Embarking en-route to a subtle humour to partner such an imaginatively offbeat yet lucrative body-horror hypothesis, 'Clown' relegates gesticulative puns to a minimum by abstracting normative routines and functions in insinuating a farcical (though realistically pragmatic) depiction of 'clownification'. Simple tasks such as having a shower, going on a school run or going to work in clown attire are worked into the feature to provide an outlet to snicker at the audacity of the concept itself, and acts as a realisation made by the filmmakers that humour is a welcome prerequisite to accompany such preposterous notion. Watching our clown-contaminated protagonist tackle his stuck-fast red nose, reappearing make-up and transmuting wig (to actual perms of hair) boils up a recoiling deadpan comedy none the more summated by Dummo's botched suicide attempts in forestalling the cometh of the cacodemon. Rambunctious chuckles in cahoots to a grimace, the rainbow coloured blood spatter that proceeds a gunshot through the mouth - and a trip to the local hardware store to build a self-decapitation machine - is indicative of a harmonious equilibrium made between horror and humour.

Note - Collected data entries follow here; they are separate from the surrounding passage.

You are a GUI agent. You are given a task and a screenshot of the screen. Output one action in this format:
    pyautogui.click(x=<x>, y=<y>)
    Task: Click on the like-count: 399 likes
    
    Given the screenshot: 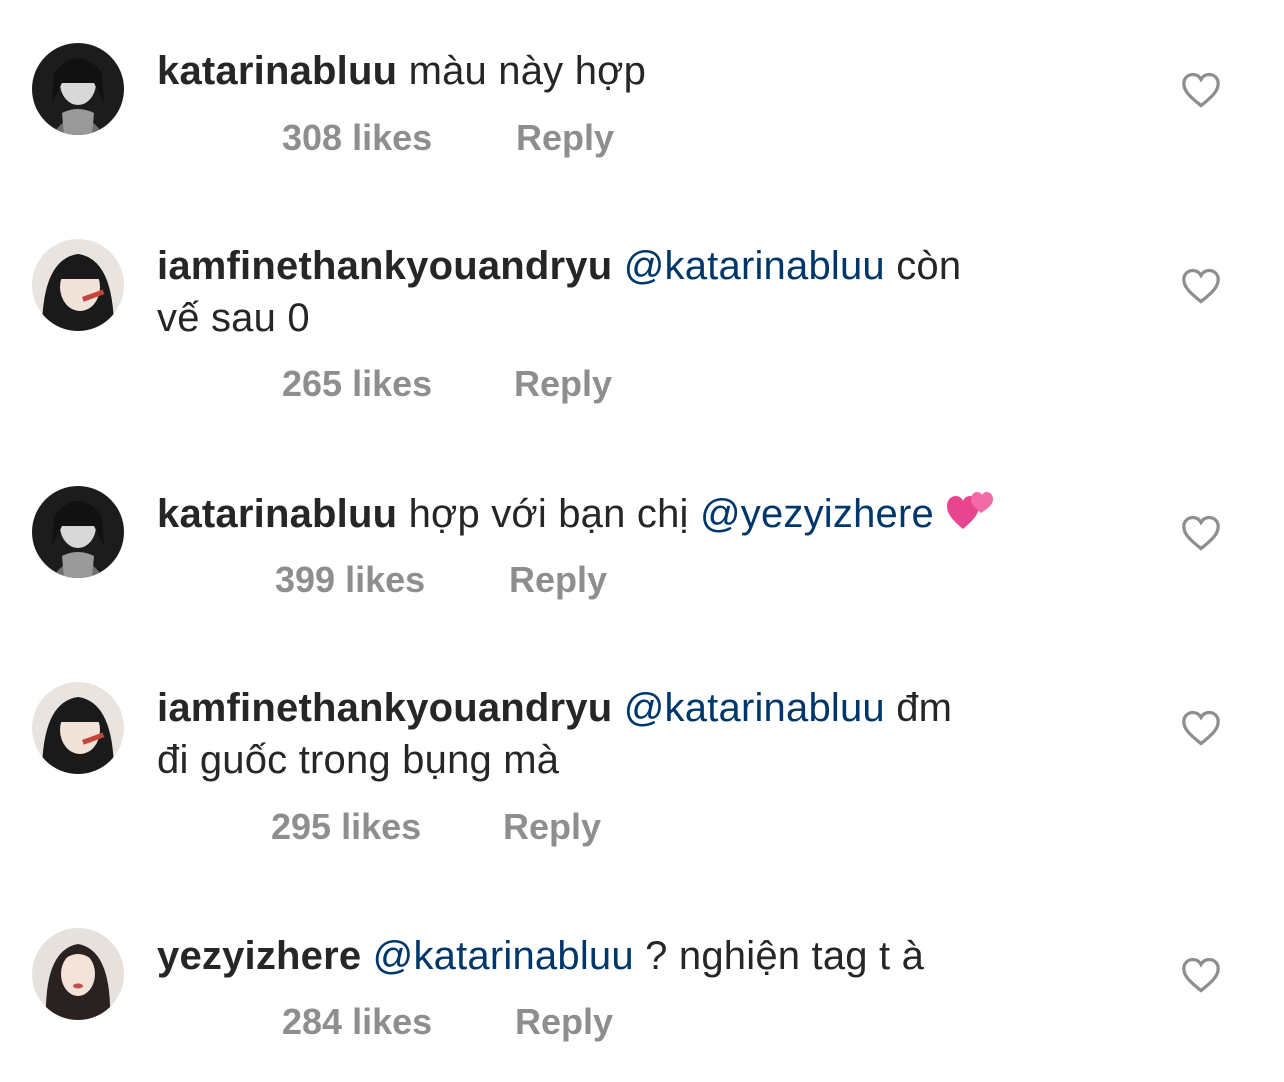 What is the action you would take?
    pyautogui.click(x=350, y=580)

Entrenched from the off to progress with the plot rather than loitering a slow-burning build for character development, perhaps the narrative rushes into causal linearity too quickly as most of the protagonist's brood are rendered depthlessly lean and subsidiary (or less) to the macro and could have helped in filling a few plot potholes. Nevertheless, the barmy 'Clown' posits an original concept within a parodic wrapper and entertains throughout - even if it is a tad 'The Fly' off the wall.